— Start RECORD LIST —

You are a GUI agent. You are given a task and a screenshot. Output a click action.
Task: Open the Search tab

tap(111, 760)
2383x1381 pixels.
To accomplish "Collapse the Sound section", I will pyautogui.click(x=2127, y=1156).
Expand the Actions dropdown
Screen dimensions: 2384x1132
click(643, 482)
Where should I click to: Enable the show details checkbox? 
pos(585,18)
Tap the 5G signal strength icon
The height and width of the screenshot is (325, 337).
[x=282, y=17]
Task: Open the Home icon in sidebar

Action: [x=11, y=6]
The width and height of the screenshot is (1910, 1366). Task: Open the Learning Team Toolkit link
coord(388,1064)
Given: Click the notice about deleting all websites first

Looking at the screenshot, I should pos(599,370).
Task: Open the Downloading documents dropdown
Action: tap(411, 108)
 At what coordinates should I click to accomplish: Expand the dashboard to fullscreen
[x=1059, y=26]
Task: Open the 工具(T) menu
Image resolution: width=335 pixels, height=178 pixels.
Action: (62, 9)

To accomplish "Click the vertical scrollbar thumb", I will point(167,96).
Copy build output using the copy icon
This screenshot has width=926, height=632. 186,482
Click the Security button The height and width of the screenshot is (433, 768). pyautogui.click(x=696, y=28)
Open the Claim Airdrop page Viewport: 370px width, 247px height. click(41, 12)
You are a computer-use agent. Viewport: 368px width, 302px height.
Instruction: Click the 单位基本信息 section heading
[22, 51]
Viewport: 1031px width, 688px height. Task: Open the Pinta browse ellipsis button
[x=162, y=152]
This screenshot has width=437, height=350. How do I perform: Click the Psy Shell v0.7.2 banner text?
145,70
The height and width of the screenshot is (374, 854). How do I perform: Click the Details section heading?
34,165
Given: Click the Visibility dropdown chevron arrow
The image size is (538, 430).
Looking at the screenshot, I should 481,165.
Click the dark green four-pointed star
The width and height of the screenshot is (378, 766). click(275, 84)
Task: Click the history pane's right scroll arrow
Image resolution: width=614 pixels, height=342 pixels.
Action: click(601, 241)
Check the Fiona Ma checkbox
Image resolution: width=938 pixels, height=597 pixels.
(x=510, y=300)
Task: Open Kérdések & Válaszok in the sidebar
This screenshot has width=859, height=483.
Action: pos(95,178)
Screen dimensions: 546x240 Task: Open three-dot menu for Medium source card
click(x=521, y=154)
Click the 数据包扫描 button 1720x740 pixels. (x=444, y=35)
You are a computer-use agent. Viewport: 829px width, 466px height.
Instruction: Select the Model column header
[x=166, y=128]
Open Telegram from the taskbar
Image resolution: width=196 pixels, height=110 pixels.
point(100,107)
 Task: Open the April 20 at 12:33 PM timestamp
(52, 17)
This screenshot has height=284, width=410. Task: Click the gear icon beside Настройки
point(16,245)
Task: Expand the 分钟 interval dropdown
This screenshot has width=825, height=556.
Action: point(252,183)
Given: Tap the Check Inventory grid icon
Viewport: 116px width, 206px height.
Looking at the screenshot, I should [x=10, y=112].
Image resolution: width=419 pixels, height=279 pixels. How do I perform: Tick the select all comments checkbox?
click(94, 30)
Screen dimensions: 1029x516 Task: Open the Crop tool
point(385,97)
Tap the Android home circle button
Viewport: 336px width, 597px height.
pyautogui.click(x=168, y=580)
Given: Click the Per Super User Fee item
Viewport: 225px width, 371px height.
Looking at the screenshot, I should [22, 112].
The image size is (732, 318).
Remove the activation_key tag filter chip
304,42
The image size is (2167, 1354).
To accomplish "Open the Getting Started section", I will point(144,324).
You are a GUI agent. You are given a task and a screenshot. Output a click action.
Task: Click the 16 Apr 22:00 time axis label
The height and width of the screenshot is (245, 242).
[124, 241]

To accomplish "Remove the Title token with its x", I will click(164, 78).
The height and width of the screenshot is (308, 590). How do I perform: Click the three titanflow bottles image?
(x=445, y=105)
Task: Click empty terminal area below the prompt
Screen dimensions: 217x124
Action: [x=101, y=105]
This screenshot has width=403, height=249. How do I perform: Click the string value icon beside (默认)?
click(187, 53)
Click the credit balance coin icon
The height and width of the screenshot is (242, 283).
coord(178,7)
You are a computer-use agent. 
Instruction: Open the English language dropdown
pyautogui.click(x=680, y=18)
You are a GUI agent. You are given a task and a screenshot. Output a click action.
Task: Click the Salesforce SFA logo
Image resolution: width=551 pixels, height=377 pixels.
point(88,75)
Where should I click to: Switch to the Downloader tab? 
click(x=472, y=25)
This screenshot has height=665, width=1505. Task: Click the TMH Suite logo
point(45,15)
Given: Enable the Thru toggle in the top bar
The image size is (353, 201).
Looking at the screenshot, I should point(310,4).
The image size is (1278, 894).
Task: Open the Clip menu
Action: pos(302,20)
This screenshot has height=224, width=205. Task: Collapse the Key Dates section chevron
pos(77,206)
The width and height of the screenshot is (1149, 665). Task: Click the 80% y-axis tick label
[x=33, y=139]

— End RECORD LIST —

* _SHORT EXERCISE_: Reproduce all of the rows above, swapping "Salesforce SFA" for "Zoho CRM" and leaving everything else unchanged.

* _REPLY TO THE EXERCISE_:
You are a GUI agent. You are given a task and a screenshot. Output a click action.
Task: Open the Search tab

tap(111, 760)
2383x1381 pixels.
To accomplish "Collapse the Sound section", I will pyautogui.click(x=2127, y=1156).
Expand the Actions dropdown
Screen dimensions: 2384x1132
click(643, 482)
Where should I click to: Enable the show details checkbox? 
pos(585,18)
Tap the 5G signal strength icon
The height and width of the screenshot is (325, 337).
[x=282, y=17]
Task: Open the Home icon in sidebar

Action: [x=11, y=6]
The width and height of the screenshot is (1910, 1366). Task: Open the Learning Team Toolkit link
coord(388,1064)
Given: Click the notice about deleting all websites first

Looking at the screenshot, I should pos(599,370).
Task: Open the Downloading documents dropdown
Action: tap(411, 108)
 At what coordinates should I click to accomplish: Expand the dashboard to fullscreen
[x=1059, y=26]
Task: Open the 工具(T) menu
Image resolution: width=335 pixels, height=178 pixels.
Action: (62, 9)

To accomplish "Click the vertical scrollbar thumb", I will point(167,96).
Copy build output using the copy icon
This screenshot has width=926, height=632. 186,482
Click the Security button The height and width of the screenshot is (433, 768). pyautogui.click(x=696, y=28)
Open the Claim Airdrop page Viewport: 370px width, 247px height. click(41, 12)
You are a computer-use agent. Viewport: 368px width, 302px height.
Instruction: Click the 单位基本信息 section heading
[22, 51]
Viewport: 1031px width, 688px height. Task: Open the Pinta browse ellipsis button
[x=162, y=152]
This screenshot has width=437, height=350. How do I perform: Click the Psy Shell v0.7.2 banner text?
145,70
The height and width of the screenshot is (374, 854). How do I perform: Click the Details section heading?
34,165
Given: Click the Visibility dropdown chevron arrow
The image size is (538, 430).
Looking at the screenshot, I should 481,165.
Click the dark green four-pointed star
The width and height of the screenshot is (378, 766). click(275, 84)
Task: Click the history pane's right scroll arrow
Image resolution: width=614 pixels, height=342 pixels.
Action: click(601, 241)
Check the Fiona Ma checkbox
Image resolution: width=938 pixels, height=597 pixels.
(x=510, y=300)
Task: Open Kérdések & Válaszok in the sidebar
This screenshot has width=859, height=483.
Action: pos(95,178)
Screen dimensions: 546x240 Task: Open three-dot menu for Medium source card
click(x=521, y=154)
Click the 数据包扫描 button 1720x740 pixels. (x=444, y=35)
You are a computer-use agent. Viewport: 829px width, 466px height.
Instruction: Select the Model column header
[x=166, y=128]
Open Telegram from the taskbar
Image resolution: width=196 pixels, height=110 pixels.
point(100,107)
 Task: Open the April 20 at 12:33 PM timestamp
(52, 17)
This screenshot has height=284, width=410. Task: Click the gear icon beside Настройки
point(16,245)
Task: Expand the 分钟 interval dropdown
This screenshot has width=825, height=556.
Action: point(252,183)
Given: Tap the Check Inventory grid icon
Viewport: 116px width, 206px height.
Looking at the screenshot, I should [x=10, y=112].
Image resolution: width=419 pixels, height=279 pixels. How do I perform: Tick the select all comments checkbox?
click(94, 30)
Screen dimensions: 1029x516 Task: Open the Crop tool
point(385,97)
Tap the Android home circle button
Viewport: 336px width, 597px height.
pyautogui.click(x=168, y=580)
Given: Click the Per Super User Fee item
Viewport: 225px width, 371px height.
Looking at the screenshot, I should [22, 112].
The image size is (732, 318).
Remove the activation_key tag filter chip
304,42
The image size is (2167, 1354).
To accomplish "Open the Getting Started section", I will point(144,324).
You are a GUI agent. You are given a task and a screenshot. Output a click action.
Task: Click the 16 Apr 22:00 time axis label
The height and width of the screenshot is (245, 242).
[124, 241]

To accomplish "Remove the Title token with its x", I will click(164, 78).
The height and width of the screenshot is (308, 590). How do I perform: Click the three titanflow bottles image?
(x=445, y=105)
Task: Click empty terminal area below the prompt
Screen dimensions: 217x124
Action: [x=101, y=105]
This screenshot has width=403, height=249. How do I perform: Click the string value icon beside (默认)?
click(187, 53)
Click the credit balance coin icon
The height and width of the screenshot is (242, 283).
coord(178,7)
You are a computer-use agent. 
Instruction: Open the English language dropdown
pyautogui.click(x=680, y=18)
You are a GUI agent. You are given a task and a screenshot. Output a click action.
Task: Click the Zoho CRM logo
Image resolution: width=551 pixels, height=377 pixels.
point(88,75)
Where should I click to: Switch to the Downloader tab? 
click(x=472, y=25)
This screenshot has height=665, width=1505. Task: Click the TMH Suite logo
point(45,15)
Given: Enable the Thru toggle in the top bar
The image size is (353, 201).
Looking at the screenshot, I should point(310,4).
The image size is (1278, 894).
Task: Open the Clip menu
Action: pos(302,20)
This screenshot has height=224, width=205. Task: Collapse the Key Dates section chevron
pos(77,206)
The width and height of the screenshot is (1149, 665). Task: Click the 80% y-axis tick label
[x=33, y=139]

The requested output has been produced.